Tears were flowing in a Winnipeg courtroom today at the sentencing hearing for a drunk driver who killed three innocent victims.
Clarke Gordon Harding, 32, has pleaded guilty to causing the January 2012 tragedy near Sanford.
Crown attorney Chris Vanderhooft told court he is seeking a six-year sentence to send home a strong message to other motorists, especially since impaired driving remains such a major issue in Manitoba.
Defence lawyer Sarah Inness asked for a three-year penalty for her client, saying he made a tragic error in judgment which will forever haunt him.
"He is not an intentional killer. He thought he would be ok (to drive)," said Inness.
Provincial court Judge Tracey Lord has reserved her decision until Nov. 4.
Harding was driving a Chrysler Sebring when he crossed into the oncoming lane of traffic and struck a Nissan pickup truck on Highway 3 southwest of Winnipeg.
The driver of the truck, Paul Kler, 64, was killed instantly. Two passengers in Harding’s car also died in hospital: Ellory Kirkwood, 20, and Michelle Hastings, 21. They were both friends of Harding’s who had been out at the bar with him that evening.

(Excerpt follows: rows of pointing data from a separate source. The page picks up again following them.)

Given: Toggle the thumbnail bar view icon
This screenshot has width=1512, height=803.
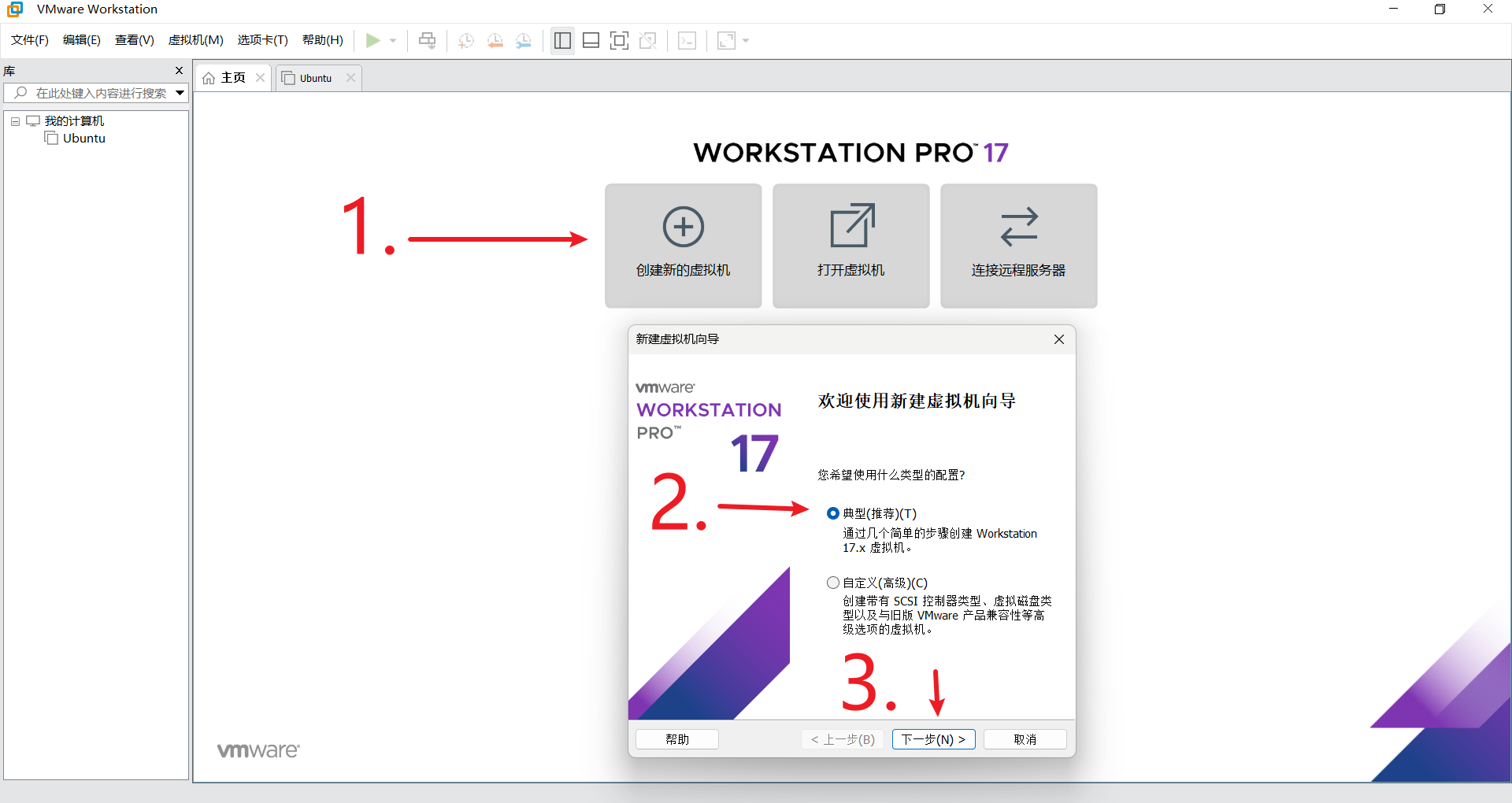Looking at the screenshot, I should pyautogui.click(x=591, y=41).
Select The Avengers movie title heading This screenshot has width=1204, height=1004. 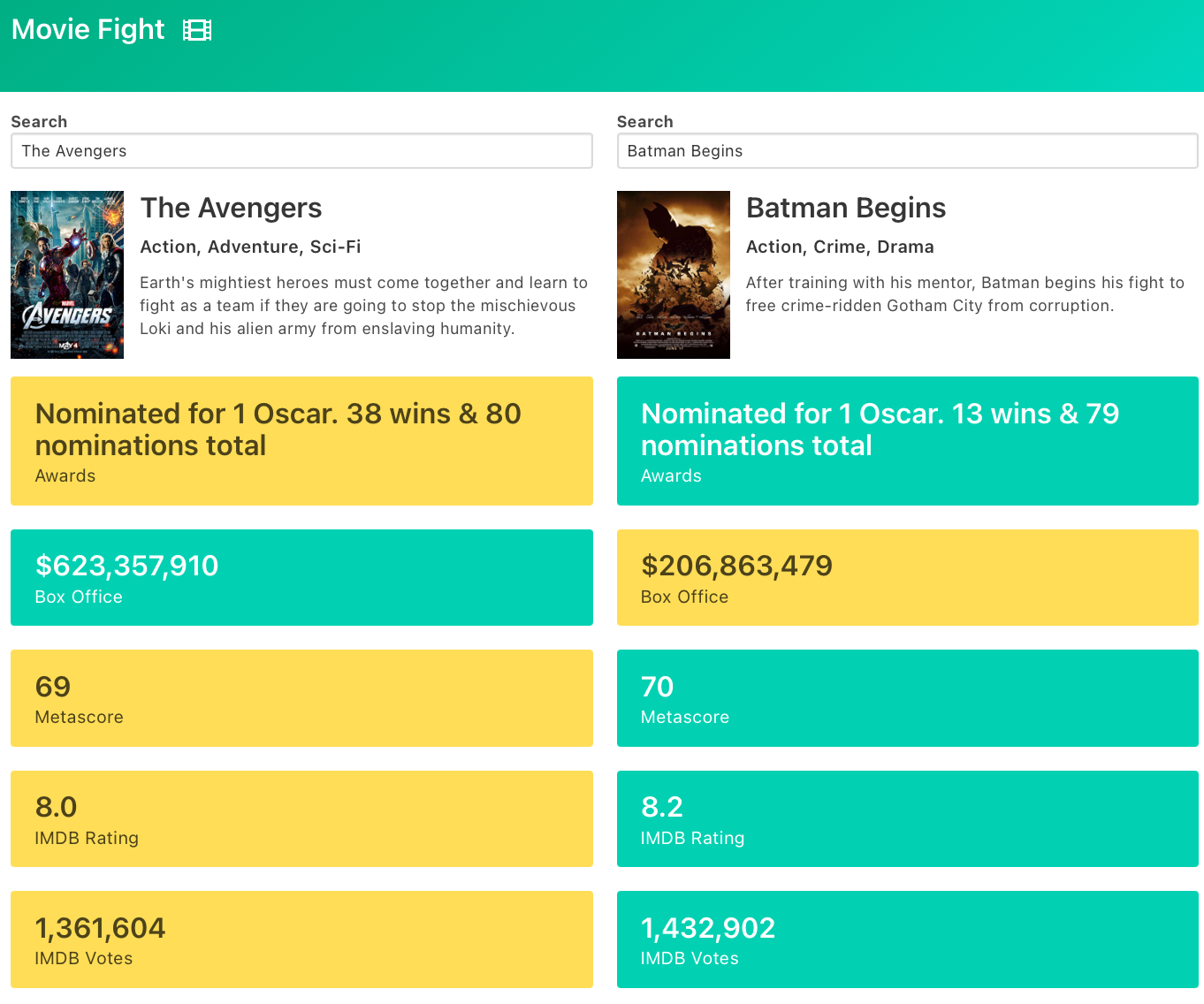pos(231,208)
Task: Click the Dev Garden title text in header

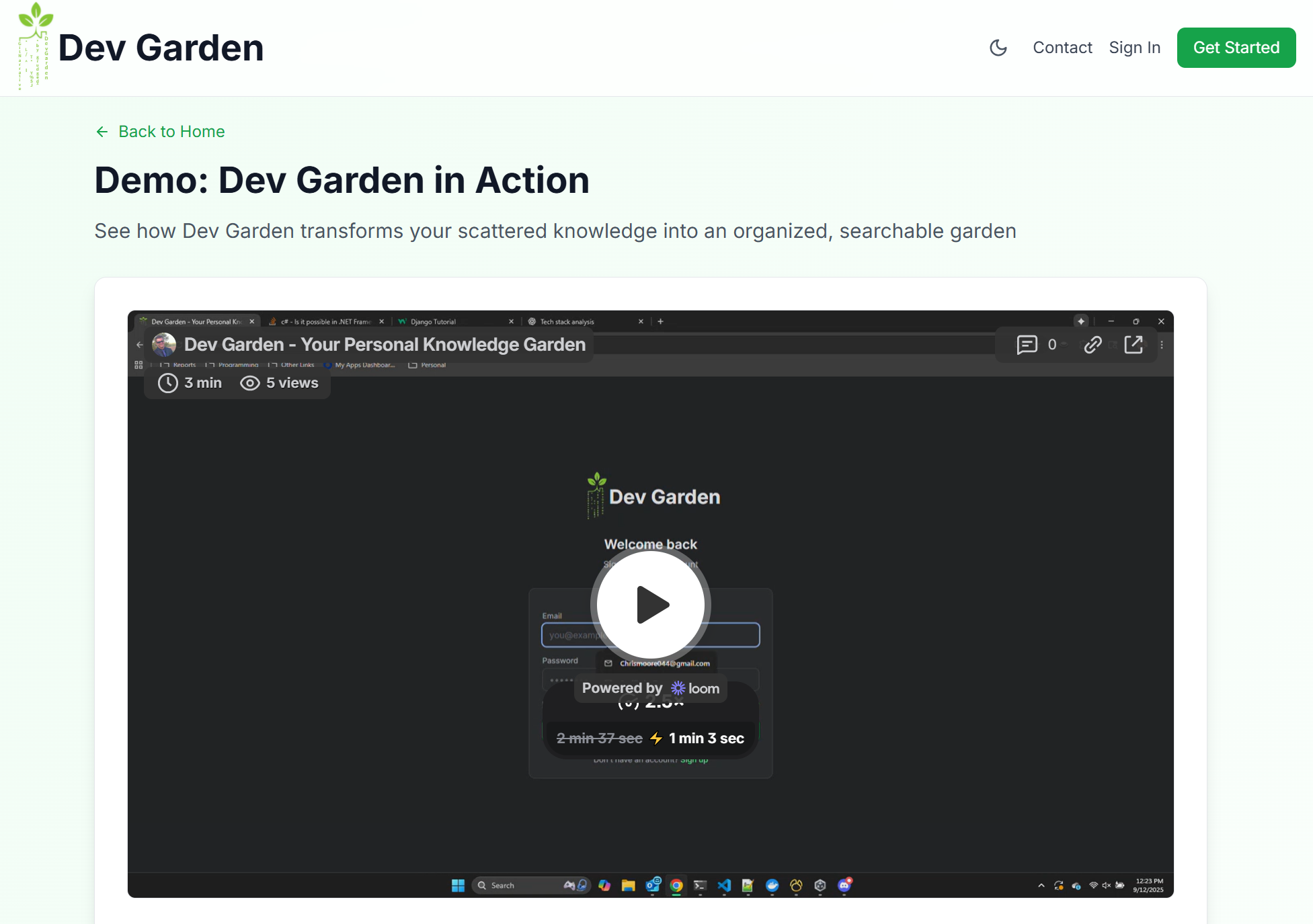Action: (161, 48)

"I don’t feel lucky that I lived. I still wish every day I could trade places with them," an emotional Harding told court today. "I wish I could take it all back. I know I don’t deserve your forgiveness. I just want you to know that I’m sorry."
Family members of all three victims packed the courtroom and read powerful impact statements in court this morning, describing their loss and anguish.
"Our world was shattered that day. It’s tragic your decision to drive in that state took three lives and turned our world upside down," Kler’s widow, Darlene, told court.
Kler’s daughter, Julie Martens, urged Harding to ensure his deadly mistake becomes a teaching tool for others.
"Tell people your story, teach our young about the devastation a bad, irresponsible choice can cause," she said. "it would be a shame to think these three deaths taught us nothing."